(PASSAGE PROVIDED)

Lueders sixth, Canada 1 crashes out

By TERRY JONES, QMI Agency


Canada 1 sled driven by Lyndon Rush of Humboldt, Sask and Lascelles Brown of Calgary, crashes during Heat 2 of the two-man bobsleigh at the Whistler Sliding Centre in Whistler, B.C. on Saturday, February 20, 2010. (AL CHAREST/QMI AGENCY)

WHISTLER — Canada 1 is done.

And Lyndon Rush was crushed, in more ways than one.

“@#$%!” said Pierre Lueders as he watched his teammate, in position to manufacture a medal, lose it on Turn 13 and crash on the track which has already claimed one life, and sent others to hospital making the bobsled event look like a demolition derby.

Rush ended up sliders up and helmets down, as he and teammate Lascelles Brown made the rest of the second run here Friday night upside down.

“It was like someone punching you all the way down until the sled stopped,” said Brown. “Anyone can crash on any track. We made a mistake.”

(End PASSAGE PROVIDED)

> WORK INSTRUCTIONS
In the bobsled crash report above, who was Lyndon Rush's teammate in the Canada 1 sled?

(RECORD SET)

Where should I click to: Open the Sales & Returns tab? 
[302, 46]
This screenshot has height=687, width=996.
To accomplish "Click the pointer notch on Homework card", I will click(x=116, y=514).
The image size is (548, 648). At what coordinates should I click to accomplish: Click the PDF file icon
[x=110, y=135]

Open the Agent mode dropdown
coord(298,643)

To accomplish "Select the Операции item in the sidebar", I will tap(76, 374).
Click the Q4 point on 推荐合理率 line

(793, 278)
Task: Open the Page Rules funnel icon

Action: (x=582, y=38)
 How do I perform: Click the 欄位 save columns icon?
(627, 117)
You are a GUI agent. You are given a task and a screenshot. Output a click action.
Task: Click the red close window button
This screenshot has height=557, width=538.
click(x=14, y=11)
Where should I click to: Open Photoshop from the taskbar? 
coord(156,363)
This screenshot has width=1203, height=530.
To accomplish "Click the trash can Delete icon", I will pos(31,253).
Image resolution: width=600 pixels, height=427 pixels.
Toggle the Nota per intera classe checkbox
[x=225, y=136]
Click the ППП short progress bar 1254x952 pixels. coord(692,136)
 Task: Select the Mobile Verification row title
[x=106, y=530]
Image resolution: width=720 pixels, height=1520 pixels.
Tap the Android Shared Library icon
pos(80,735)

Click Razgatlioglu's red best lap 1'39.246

(End RECORD SET)

> EXERCISE RESULT
Lascelles Brown of Calgary